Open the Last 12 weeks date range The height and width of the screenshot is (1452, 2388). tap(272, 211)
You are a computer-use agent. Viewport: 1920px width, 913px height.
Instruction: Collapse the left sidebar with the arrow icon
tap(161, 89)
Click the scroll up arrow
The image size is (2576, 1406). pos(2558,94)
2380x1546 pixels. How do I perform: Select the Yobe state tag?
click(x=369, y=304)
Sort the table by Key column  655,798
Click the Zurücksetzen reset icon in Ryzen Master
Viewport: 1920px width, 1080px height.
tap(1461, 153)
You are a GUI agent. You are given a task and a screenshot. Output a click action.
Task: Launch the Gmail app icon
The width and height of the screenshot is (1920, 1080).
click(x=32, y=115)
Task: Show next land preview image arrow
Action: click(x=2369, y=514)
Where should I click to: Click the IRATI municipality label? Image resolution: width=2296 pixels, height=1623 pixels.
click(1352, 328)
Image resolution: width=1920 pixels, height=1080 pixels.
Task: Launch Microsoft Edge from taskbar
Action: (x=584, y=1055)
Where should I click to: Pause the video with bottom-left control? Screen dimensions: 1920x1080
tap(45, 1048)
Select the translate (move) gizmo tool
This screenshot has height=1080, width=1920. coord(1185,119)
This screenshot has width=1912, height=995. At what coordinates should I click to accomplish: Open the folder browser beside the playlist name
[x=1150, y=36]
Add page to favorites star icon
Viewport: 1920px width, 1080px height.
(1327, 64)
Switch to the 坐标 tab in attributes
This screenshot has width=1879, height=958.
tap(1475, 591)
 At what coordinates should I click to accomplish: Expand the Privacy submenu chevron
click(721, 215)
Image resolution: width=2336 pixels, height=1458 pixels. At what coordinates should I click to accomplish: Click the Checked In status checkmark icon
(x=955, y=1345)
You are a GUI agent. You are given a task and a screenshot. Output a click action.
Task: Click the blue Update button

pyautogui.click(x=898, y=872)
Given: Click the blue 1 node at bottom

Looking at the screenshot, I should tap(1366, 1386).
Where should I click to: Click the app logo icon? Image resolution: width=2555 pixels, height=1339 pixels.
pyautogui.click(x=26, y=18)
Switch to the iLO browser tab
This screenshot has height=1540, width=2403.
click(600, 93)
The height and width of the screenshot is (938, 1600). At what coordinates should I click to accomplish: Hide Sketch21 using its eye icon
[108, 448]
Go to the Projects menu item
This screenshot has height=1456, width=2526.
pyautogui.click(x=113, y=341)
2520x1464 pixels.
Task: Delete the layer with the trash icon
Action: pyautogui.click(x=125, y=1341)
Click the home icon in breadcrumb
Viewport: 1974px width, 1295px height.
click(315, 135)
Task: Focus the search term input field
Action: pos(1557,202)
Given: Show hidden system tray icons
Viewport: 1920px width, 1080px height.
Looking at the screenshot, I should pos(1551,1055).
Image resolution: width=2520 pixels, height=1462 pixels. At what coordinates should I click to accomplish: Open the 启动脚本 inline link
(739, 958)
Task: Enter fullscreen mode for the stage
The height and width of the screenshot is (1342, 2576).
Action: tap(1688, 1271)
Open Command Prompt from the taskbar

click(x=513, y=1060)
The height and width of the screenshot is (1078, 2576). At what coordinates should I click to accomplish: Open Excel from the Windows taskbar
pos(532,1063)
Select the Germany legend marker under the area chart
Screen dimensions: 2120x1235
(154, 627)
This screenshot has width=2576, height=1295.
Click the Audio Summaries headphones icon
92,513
______________________________
▸ **WHAT THE TASK ASKS**
Give back every line of the data above exactly as written.

▸ **REPLY**
Open the Last 12 weeks date range The height and width of the screenshot is (1452, 2388). tap(272, 211)
You are a computer-use agent. Viewport: 1920px width, 913px height.
Instruction: Collapse the left sidebar with the arrow icon
tap(161, 89)
Click the scroll up arrow
The image size is (2576, 1406). pos(2558,94)
2380x1546 pixels. How do I perform: Select the Yobe state tag?
click(x=369, y=304)
Sort the table by Key column  655,798
Click the Zurücksetzen reset icon in Ryzen Master
Viewport: 1920px width, 1080px height.
tap(1461, 153)
You are a GUI agent. You are given a task and a screenshot. Output a click action.
Task: Launch the Gmail app icon
The width and height of the screenshot is (1920, 1080).
click(x=32, y=115)
Task: Show next land preview image arrow
Action: click(x=2369, y=514)
Where should I click to: Click the IRATI municipality label? Image resolution: width=2296 pixels, height=1623 pixels.
click(1352, 328)
Image resolution: width=1920 pixels, height=1080 pixels.
Task: Launch Microsoft Edge from taskbar
Action: (x=584, y=1055)
Where should I click to: Pause the video with bottom-left control? Screen dimensions: 1920x1080
tap(45, 1048)
Select the translate (move) gizmo tool
This screenshot has height=1080, width=1920. coord(1185,119)
This screenshot has width=1912, height=995. At what coordinates should I click to accomplish: Open the folder browser beside the playlist name
[x=1150, y=36]
Add page to favorites star icon
Viewport: 1920px width, 1080px height.
(1327, 64)
Switch to the 坐标 tab in attributes
This screenshot has width=1879, height=958.
tap(1475, 591)
 At what coordinates should I click to accomplish: Expand the Privacy submenu chevron
click(721, 215)
Image resolution: width=2336 pixels, height=1458 pixels. At what coordinates should I click to accomplish: Click the Checked In status checkmark icon
(x=955, y=1345)
You are a GUI agent. You are given a task and a screenshot. Output a click action.
Task: Click the blue Update button

pyautogui.click(x=898, y=872)
Given: Click the blue 1 node at bottom

Looking at the screenshot, I should tap(1366, 1386).
Where should I click to: Click the app logo icon? Image resolution: width=2555 pixels, height=1339 pixels.
pyautogui.click(x=26, y=18)
Switch to the iLO browser tab
This screenshot has height=1540, width=2403.
click(600, 93)
The height and width of the screenshot is (938, 1600). At what coordinates should I click to accomplish: Hide Sketch21 using its eye icon
[108, 448]
Go to the Projects menu item
This screenshot has height=1456, width=2526.
pyautogui.click(x=113, y=341)
2520x1464 pixels.
Task: Delete the layer with the trash icon
Action: pyautogui.click(x=125, y=1341)
Click the home icon in breadcrumb
Viewport: 1974px width, 1295px height.
click(315, 135)
Task: Focus the search term input field
Action: pos(1557,202)
Given: Show hidden system tray icons
Viewport: 1920px width, 1080px height.
Looking at the screenshot, I should pos(1551,1055).
Image resolution: width=2520 pixels, height=1462 pixels. At what coordinates should I click to accomplish: Open the 启动脚本 inline link
(739, 958)
Task: Enter fullscreen mode for the stage
The height and width of the screenshot is (1342, 2576).
Action: tap(1688, 1271)
Open Command Prompt from the taskbar

click(x=513, y=1060)
The height and width of the screenshot is (1078, 2576). At what coordinates should I click to accomplish: Open Excel from the Windows taskbar
pos(532,1063)
Select the Germany legend marker under the area chart
Screen dimensions: 2120x1235
(154, 627)
This screenshot has width=2576, height=1295.
Click the Audio Summaries headphones icon
92,513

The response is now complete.